Considérées par nombre de leurs contemporains[4] comme les seules femmes à qui il est légitime d’accorder une éducation approfondie, les princesses ne reconnaissent que peu, dans leurs lettres, une façon genrée de gouverner. C’est au même titre que leurs pères, frères, maris et fils – en tant que grandes[5] – qu’elles exercent le pouvoir. Ceci explique que, tout en utilisant ponctuellement l’expression « femme d’État » – ce qui témoigne de leur intégration de la nouvelle notion d’État, mais aussi du caractère courant d’une pratique du pouvoir par les princesses –, celles-ci évitent soigneusement d’insister sur leur condition de femmes. Les rares fois où elles exploitent le topos de l’infériorité féminine, elles le rendent caduc et s’attachent à s’en exclure.

On peut penser que c’est la difficile conciliation des qualités associées au genre féminin et de la pratique du pouvoir politique – accordée par exception à ces femmes de très haut rang – qui empêche les princesses, contrairement aux femmes de rang inférieur obligées de s’adonner à une réflexion-justification de leur prise de parole en tant que femmes, de s’arrêter sur leur double statut de gouvernantes et de femmes[6]. Dans cette perspective, il serait particulièrement intéressant de comparer la rhétorique employée par des femmes et des hommes de mêmes groupes sociaux, et ceux de femmes appartenant à des groupes différents. Une telle étude croisée contribuerait à déterminer s’il existe une manière féminine de se concevoir et de se représenter en Europe au début de l’époque moderne.

Eugénie Pascal

(1) Le terme, entendu au sens large, désigne des femmes apparentées à des familles souveraines régnantes, issues de lignées comme les Valois, les Clèves, les Bourbon-Vendôme, les Bourbon-Montpensier, les Nassau, les Lorraine, les Montmorency ou les Rohan.

(2) Seule la correspondance de Marguerite de Valois a été récemment éditée dans sa totalité (éd. É. Viennot, Champion, 1998). Les correspondances complètes de Louise de Coligny et de Catherine de Bourbon existent également, mais dans des éditions datées (1887 et 1927).

(3) Aucune étude d’ensemble n’existe à ce jour sur les correspondances des princesses françaises de la période. En outre, on commence tout juste à s’intéresser au statut et à la fonction de la princesse, entendue au sens strict (épouse ou mère – éventuellement soeur – de roi). Voir par exemple F. Consandey, La Reine de France, Paris, Gallimard, 2000; C. Martin-Ulrich, La Persona de la princesse au XVIe siècle: personnage littéraire et personnage politique, Paris, Champion, 2004.

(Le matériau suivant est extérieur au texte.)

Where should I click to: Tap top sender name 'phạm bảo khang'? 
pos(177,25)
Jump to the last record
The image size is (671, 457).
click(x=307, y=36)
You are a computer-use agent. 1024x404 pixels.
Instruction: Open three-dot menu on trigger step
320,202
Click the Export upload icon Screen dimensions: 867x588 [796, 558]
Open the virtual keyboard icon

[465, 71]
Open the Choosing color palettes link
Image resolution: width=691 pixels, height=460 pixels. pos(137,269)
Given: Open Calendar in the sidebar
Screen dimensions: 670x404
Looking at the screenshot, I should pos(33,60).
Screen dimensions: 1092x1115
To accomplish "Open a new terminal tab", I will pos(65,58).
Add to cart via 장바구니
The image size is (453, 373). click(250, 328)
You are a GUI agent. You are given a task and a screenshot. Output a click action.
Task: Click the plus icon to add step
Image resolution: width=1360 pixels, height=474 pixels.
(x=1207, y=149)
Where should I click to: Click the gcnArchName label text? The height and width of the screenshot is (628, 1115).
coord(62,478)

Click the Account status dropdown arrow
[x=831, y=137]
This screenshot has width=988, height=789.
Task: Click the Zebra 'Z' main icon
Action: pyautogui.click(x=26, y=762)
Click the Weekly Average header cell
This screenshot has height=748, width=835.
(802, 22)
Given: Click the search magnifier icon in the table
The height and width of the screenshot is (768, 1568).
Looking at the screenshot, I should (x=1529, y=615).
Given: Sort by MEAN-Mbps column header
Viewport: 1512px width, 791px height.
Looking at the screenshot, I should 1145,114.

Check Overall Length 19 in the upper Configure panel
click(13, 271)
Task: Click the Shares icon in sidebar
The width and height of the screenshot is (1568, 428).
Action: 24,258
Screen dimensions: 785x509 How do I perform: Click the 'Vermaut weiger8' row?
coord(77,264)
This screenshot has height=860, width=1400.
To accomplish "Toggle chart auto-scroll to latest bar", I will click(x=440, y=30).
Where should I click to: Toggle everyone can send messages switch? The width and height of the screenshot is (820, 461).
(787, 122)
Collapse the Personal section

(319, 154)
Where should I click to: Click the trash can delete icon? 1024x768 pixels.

(4) Ainsi, Agrippa d’Aubigné écrit: «(L)es Princesses (…) sont par leur condition obligees au soin, à la coignoissance, à la suffisance, aux gestions et auctoritez des hommes» («À mes filles touchant les femmes doctes de nostre siecle», Lettres sur diverses sciences n° VIII, Œuvres, éd. H. Wepler, Paris, Gallimard, «La Pléiade», 1969, p.854).

(5) Les «grands» sont ainsi définis par A. Jouanna: «On désigne par ce terme les princes du sang royal, à qui leur parenté avec le souverain donnait une qualité éminente, ceux qu’on appelait les ‘princes étrangers’ (comme les Clèves, les Savoie-Nemours, les Rohan, les Lorraine, les Gonzague-Mantoue, les Grimaldi-Monaco, etc.), les ducs qui possédaient, comme les premiers, la dignité de pairs, et enfin les ducs sans pairie. Ce groupe avait un large accès aux plus importantes charges du royaume, grands offices de la Couronne (par exemple ceux de connétable, de maréchal, d’amiral, de grand maître de France) ou gouvernements des provinces.» (Le Devoir de révolte. La noblesse française et la gestation de l’État moderne, 1559-1661, Paris, Fayard, 1989, p.35.) Seule l’interdiction de l’accès à l’honneur militaire et à la plupart des charges et dignités privilégiées – dont elles jouissent par procuration en collaborant étroitement avec leurs maris, fils et frères – distingue considérablement les princesses de ceux-ci.

(6) À l’extrême, cette dualité donne lieu à des cas comme celui de Marguerite de Valois, qui, pour se représenter en personne de pouvoir, s’identifie systématiquement, dans ses lettres comme dans ses Mémoires, à des figures masculines.